I'm trying to understand a difference between shell subprocess invocation using round brackets and curly brackets. I thought that curly brackets do not launch a subprocess, but it seems that they do launch a subprocess.
#!/bin/sh
a=1
b=1
( a=2; ) | ( a=3; )
{ b=2; } | { b=3; }
echo "a=$a"
echo "b=$b"
This script prints
a=1
b=1
So it seems that all invocations are run inside subprocesses. Is there any difference between them in that context? I understand that if I would use &&
and ||
, then {..}
will not launch a subprocess, but I'm trying to understand how pipes work.
To demonstrate that it's the pipeline itself that's generating the subshell, and that curly braces won't change this either way:
#!/bin/bash
echo "Base: $BASHPID"
( echo "In (): $BASHPID" ) # This will differ from the base
{ echo "In {}: $BASHPID"; } # This will match the base
# In bash, these will both differ from the base
echo "Pipeline, default config:"
{ echo " X: $BASHPID" >&2; } | { echo " Y: $BASHPID" >&2; }
# This is exactly the same without the {}s
echo "Pipeline, no {}s, default config:"
echo " X: $BASHPID" >&2 | echo " Y: $BASHPID" >&2
# Only the former will differ from the base if running a new enough bash
shopt -s lastpipe
echo "Pipeline, lastpipe enabled:"
{ echo " X: $BASHPID" >&2; } | { echo " Y: $BASHPID" >&2; }
Running this locally with bash 4.3, I get:
Base: 82811
In (): 82812
In {}: 82811
Pipeline, default config:
X: 82813
Y: 82814
Pipeline, no {}s, default config:
X: 82815
Y: 82816
Pipeline, lastpipe enabled:
Y: 82811
X: 82817
Note that since all pipeline components run simultaneously, there's no defined ordering of which of X
or Y
will emit output first; however, with lastpipe
enabled, the last pipeline component is invoked in a shell that's already up and running (doesn't need to be fork()

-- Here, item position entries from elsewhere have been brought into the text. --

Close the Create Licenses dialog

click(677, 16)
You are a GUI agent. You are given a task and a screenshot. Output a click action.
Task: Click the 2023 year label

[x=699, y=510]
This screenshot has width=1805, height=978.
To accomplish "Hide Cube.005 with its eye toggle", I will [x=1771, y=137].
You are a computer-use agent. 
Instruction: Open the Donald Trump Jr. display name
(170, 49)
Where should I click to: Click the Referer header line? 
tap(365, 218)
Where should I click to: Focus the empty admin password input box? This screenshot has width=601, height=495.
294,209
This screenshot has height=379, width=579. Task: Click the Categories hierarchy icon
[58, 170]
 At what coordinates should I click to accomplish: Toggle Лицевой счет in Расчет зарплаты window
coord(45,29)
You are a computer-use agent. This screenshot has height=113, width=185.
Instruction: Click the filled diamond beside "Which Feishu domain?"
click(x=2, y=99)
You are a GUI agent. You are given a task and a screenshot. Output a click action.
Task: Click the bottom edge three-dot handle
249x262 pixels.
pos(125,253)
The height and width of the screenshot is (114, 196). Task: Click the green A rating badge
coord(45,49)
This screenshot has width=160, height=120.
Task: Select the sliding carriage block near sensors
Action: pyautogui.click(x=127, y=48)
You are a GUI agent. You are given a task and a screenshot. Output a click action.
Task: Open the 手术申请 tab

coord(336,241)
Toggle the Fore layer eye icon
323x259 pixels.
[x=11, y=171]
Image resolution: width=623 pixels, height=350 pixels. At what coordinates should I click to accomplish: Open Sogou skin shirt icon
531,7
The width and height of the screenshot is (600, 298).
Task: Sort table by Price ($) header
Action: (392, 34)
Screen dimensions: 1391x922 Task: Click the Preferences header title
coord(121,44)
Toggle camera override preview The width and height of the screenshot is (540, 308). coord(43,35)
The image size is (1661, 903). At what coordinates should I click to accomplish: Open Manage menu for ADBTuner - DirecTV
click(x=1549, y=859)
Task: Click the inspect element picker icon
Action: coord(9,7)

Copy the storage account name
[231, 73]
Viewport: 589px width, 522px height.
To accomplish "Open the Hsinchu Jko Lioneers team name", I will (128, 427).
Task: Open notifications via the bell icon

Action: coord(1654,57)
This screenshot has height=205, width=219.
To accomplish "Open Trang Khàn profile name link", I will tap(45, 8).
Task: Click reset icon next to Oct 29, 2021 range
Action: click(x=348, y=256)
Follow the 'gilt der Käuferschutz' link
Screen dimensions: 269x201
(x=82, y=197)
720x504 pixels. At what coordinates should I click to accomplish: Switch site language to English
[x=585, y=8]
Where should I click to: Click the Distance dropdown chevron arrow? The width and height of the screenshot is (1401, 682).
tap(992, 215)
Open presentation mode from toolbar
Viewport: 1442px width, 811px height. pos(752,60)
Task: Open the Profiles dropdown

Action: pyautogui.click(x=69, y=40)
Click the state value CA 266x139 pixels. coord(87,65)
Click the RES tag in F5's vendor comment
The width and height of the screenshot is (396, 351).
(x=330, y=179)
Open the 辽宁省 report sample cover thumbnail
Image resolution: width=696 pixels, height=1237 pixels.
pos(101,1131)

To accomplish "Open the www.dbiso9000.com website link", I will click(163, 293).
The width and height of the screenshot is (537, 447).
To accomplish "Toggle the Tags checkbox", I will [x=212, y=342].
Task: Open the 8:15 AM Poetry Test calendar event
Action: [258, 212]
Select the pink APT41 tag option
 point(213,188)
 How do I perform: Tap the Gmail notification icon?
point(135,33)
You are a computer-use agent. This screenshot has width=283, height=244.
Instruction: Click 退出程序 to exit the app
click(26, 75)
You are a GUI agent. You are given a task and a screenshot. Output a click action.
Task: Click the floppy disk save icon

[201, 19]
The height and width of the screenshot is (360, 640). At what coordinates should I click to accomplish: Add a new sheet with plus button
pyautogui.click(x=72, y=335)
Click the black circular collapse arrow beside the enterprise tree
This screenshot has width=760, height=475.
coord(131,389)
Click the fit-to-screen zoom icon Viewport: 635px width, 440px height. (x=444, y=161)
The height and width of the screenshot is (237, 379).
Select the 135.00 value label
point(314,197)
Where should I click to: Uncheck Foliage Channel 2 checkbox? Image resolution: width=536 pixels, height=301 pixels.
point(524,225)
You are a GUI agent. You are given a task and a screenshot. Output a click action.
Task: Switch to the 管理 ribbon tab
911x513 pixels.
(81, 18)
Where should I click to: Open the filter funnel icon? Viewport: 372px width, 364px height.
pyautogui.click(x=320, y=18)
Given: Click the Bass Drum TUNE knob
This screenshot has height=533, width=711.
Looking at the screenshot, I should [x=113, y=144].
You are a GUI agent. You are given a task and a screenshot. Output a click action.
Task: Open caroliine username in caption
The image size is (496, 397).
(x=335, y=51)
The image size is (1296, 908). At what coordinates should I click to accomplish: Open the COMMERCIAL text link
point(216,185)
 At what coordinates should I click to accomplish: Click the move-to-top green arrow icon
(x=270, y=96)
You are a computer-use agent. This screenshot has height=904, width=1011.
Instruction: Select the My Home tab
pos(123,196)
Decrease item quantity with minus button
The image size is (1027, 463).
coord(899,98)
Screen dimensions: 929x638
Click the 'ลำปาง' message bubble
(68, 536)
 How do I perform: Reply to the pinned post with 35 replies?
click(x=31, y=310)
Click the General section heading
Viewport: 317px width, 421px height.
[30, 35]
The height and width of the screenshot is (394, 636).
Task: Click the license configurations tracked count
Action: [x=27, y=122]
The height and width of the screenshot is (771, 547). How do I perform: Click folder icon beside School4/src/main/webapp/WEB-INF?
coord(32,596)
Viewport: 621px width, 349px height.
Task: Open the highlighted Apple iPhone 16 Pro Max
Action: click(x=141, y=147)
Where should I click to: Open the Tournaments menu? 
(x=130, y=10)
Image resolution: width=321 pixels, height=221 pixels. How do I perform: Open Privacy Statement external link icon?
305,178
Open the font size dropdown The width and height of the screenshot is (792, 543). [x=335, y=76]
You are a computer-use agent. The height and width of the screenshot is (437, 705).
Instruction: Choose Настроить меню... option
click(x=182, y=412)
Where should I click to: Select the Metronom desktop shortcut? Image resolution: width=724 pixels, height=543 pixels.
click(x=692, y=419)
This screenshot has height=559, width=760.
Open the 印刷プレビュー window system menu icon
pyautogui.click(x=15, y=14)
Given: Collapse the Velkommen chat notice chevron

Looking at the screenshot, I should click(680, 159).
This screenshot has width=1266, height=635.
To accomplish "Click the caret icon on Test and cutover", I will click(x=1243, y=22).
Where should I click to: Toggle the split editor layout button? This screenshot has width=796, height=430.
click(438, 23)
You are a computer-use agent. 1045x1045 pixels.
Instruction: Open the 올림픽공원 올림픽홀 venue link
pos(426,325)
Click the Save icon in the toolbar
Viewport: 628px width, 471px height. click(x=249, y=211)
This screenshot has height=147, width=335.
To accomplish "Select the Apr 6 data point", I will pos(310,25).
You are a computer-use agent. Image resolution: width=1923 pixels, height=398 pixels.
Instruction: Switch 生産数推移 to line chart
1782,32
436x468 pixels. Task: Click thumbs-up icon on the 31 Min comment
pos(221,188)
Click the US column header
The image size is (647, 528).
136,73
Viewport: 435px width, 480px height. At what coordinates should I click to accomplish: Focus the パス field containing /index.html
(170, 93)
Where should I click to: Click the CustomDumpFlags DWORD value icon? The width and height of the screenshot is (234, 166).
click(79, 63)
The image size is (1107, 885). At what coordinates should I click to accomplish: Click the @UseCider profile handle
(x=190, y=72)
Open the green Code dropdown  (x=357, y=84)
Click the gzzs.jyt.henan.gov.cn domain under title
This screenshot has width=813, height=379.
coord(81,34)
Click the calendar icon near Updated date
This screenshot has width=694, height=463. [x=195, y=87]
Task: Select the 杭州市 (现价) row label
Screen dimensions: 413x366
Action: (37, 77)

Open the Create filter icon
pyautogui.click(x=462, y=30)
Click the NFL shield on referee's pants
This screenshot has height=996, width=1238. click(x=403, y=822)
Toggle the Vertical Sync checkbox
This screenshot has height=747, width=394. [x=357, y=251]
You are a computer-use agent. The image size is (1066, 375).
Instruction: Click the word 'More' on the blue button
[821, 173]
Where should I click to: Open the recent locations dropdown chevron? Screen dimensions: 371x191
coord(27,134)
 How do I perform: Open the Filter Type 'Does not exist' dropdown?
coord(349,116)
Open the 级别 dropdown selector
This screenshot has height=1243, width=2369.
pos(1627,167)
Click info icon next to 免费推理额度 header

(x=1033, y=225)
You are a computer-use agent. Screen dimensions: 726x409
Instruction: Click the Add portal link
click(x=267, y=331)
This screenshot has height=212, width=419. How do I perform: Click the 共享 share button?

ed off from the main process), which slightly modifies the likelihood of who writes to stdout first.
{ ... }
doesn't spawn a sub-shell. What you're seeing is due to the fact you're using |
between 2 curly list commands.
It will be evident with this test:
$> b=1
$> echo $BASHPID
4401
$> { echo "X. $BASHPID"; b=2; } | { echo "Y. $BASHPID"; b=3; }
Y. 46902
$> echo $BASHPID
4401
$> declare -p b
declare -- b="1"
You can see that { echo "Y. $BASHPID"; b=3; }
gets executed in a different sub-shell hence changes made to b
are not reflected in current shell where b
is still 1
.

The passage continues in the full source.